Text section:
***
### Importing COCO data

In [None]:
from google.colab import drive
import os
drive.mount('/content/drive')
os.chdir('/content/drive/MyDrive/Colab Notebooks/PROJ_ERIC/')

In [None]:
import json
import numpy as np
import matplotlib.pyplot as plt
from tqdm.notebook import tqdm

In [None]:
def normalize(x, lim=255.):
    return (x-np.nanmin(x))/(np.nanmax(x)-np.nanmin(x))*lim

def adjust_rgb(img, perc_init=5, perc_final=95, nchannels=3):

    dim = img.shape
    adjusted_img = np.zeros((dim))

    if dim[-1] == nchannels:

        for n in range(nchannels):
            channel = img[:, :, n]
            perc_i = np.nanpercentile(channel, perc_init)
            perc_f = np.nanpercentile(channel, perc_final)
            channel = np.clip(channel, perc_i, perc_f)
            channel = normalize(channel, 1.)
            adjusted_img[:, :, n] = channel

    else:
        raise ValueError(f'The shape should be (M, N, {nchannels}).')
***
Supplied data:
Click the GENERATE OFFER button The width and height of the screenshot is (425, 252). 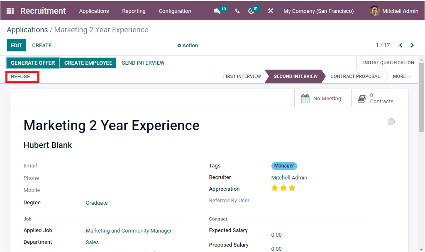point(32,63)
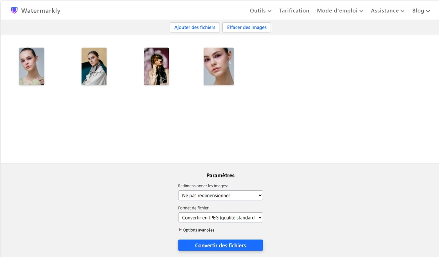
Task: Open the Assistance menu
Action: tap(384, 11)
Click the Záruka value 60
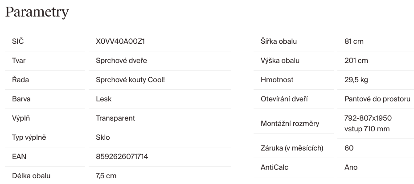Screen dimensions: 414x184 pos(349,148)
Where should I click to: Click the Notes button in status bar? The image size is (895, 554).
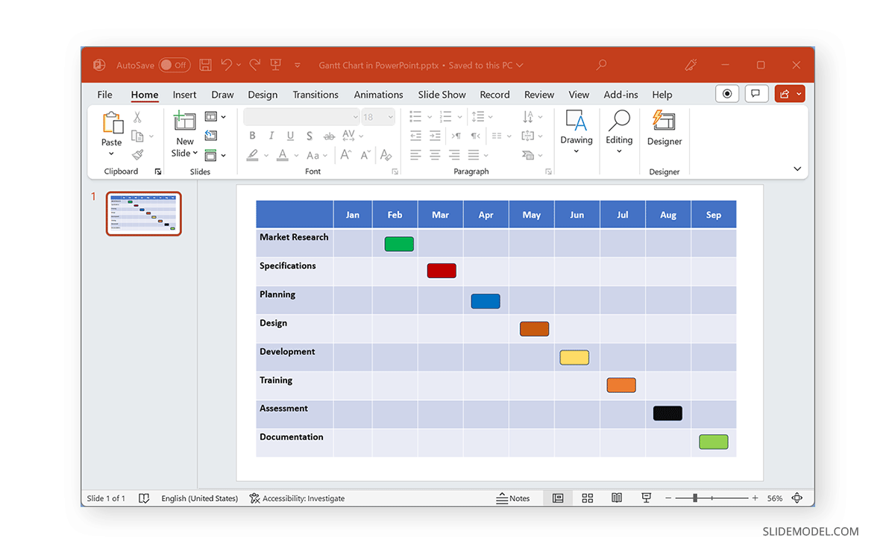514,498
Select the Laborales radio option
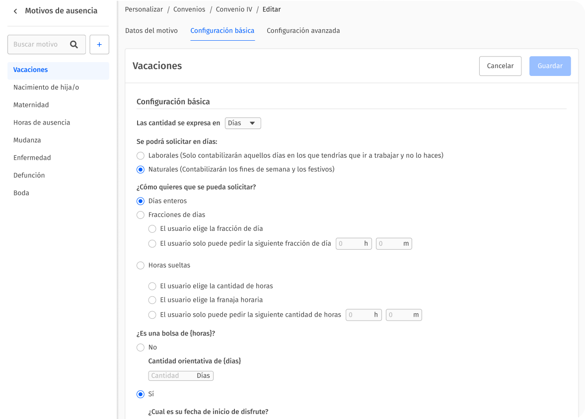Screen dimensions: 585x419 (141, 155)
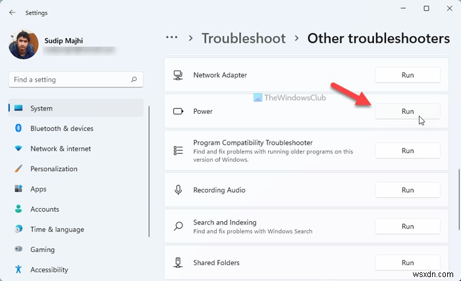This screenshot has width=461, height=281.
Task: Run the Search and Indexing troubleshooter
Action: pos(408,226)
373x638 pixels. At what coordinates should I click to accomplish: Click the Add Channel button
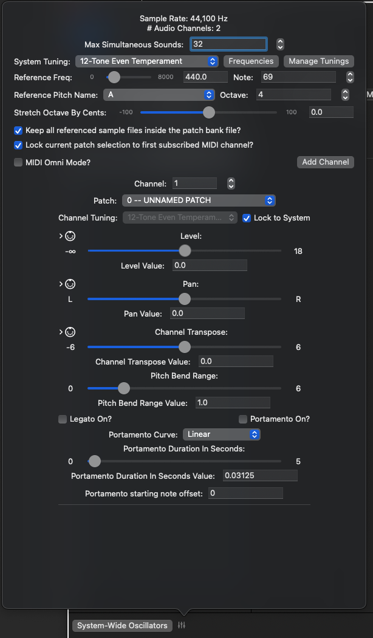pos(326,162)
***
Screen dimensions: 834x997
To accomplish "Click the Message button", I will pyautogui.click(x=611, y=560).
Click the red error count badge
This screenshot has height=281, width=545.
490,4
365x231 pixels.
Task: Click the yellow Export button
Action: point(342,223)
***
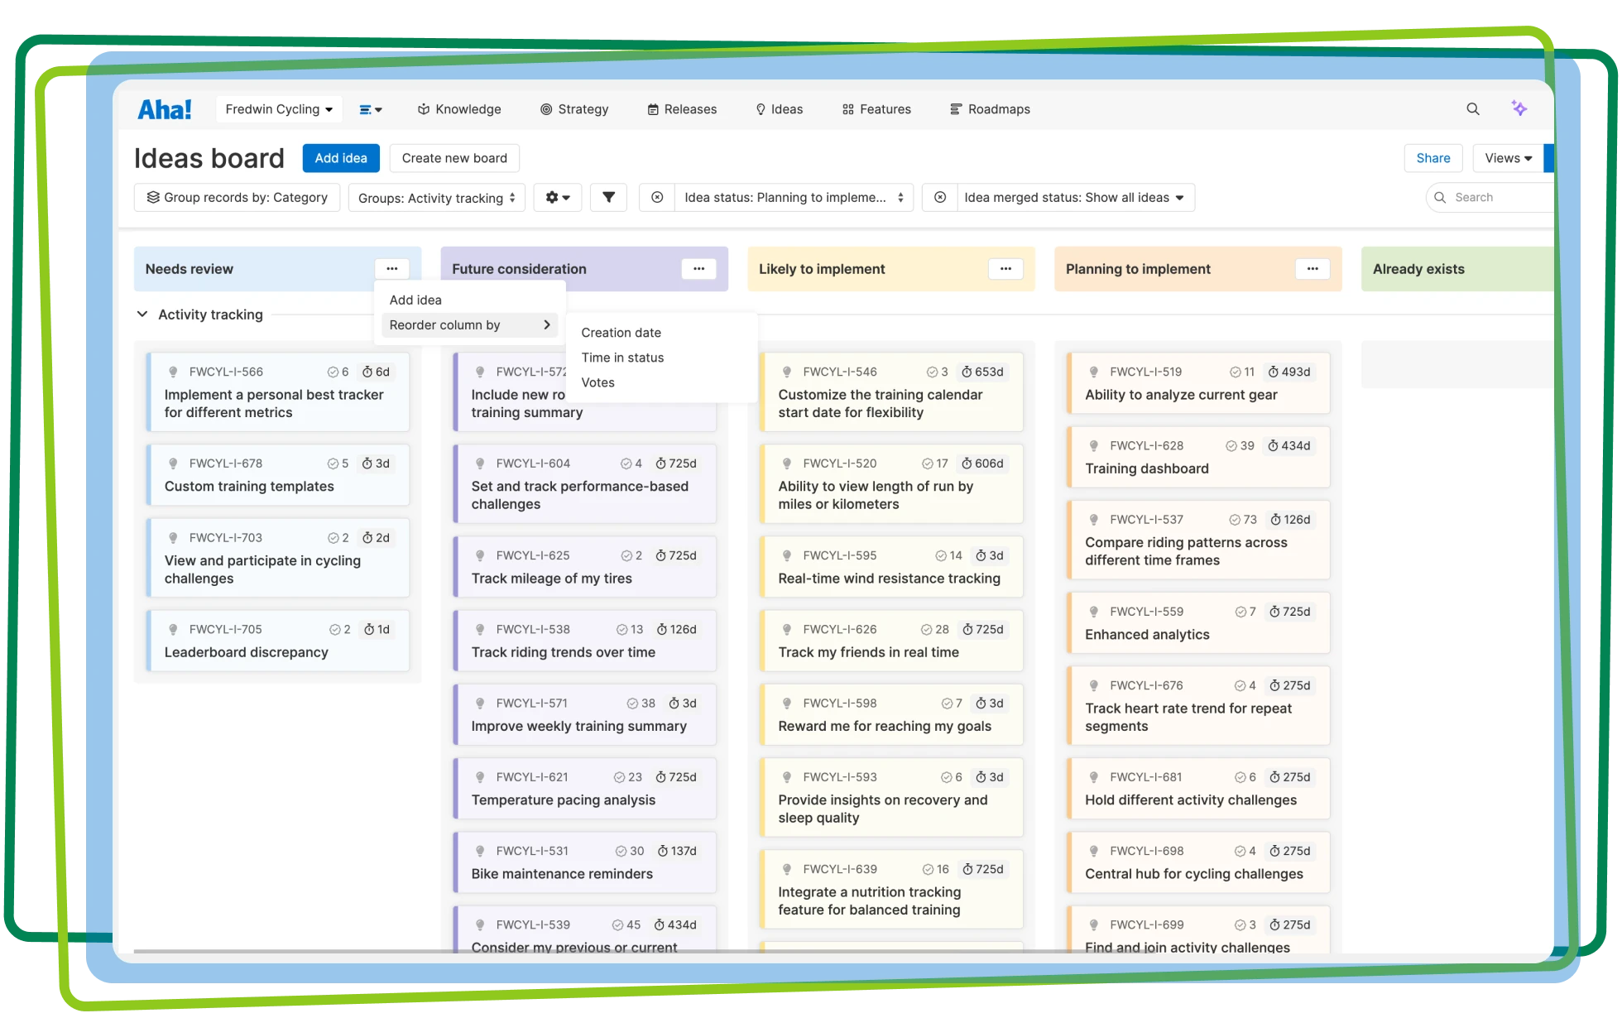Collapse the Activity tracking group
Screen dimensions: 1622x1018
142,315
***
Can you write the next part of the COCO data import notebook, starting right after its last line? The records have nothing to do with what comes next.

    return adjusted_img

In [None]:
def get_path(data, img_id):
    for dict_ in data['images']:
        if dict_['id'] == img_id:
            file_name = dict_['file_name']

    return file_name

In [None]:
def get_image(data, image_id, cat_id, folder='train', printit=False):
    # Get all fracture annotations for a given image

    mask_grid = []
    annotations = []
    for n, cid in enumerate(cat_id):

        annotation_ids = coco.getAnnIds(imgIds=image_id, catIds=cid)
        anns_ = coco.loadAnns(annotation_ids)

        file_path = get_path(data, image_id)
        prefix = file_path[:9].strip()
        images_path = os.path.join(folder, prefix, file_path)

        if printit:
            print(f'img_path: {images_path}/ - img-id:{image_id}')

        image = Image.open(images_path)
        image = np.array(image)
        ny, nx = image.shape[:2]

        if len(anns_) > 0:
            mask = coco.annToMask(anns_[0])
            for i in range(len(anns_)):
                mask += coco.annToMask(anns_[i])

            unique, counts = np.unique(mask, return_counts=True)
            mask_grid.append(np.where(mask == np.argmax(counts), 0., n+1))

        else:
            mask_grid.append(np.zeros((ny, nx)))

        annotations += anns_

    if len(mask_grid) > 0:
        mask_grid = np.stack(mask_grid, -1)
    else:
        mask_grid = np.zeros((ny, nx, 3))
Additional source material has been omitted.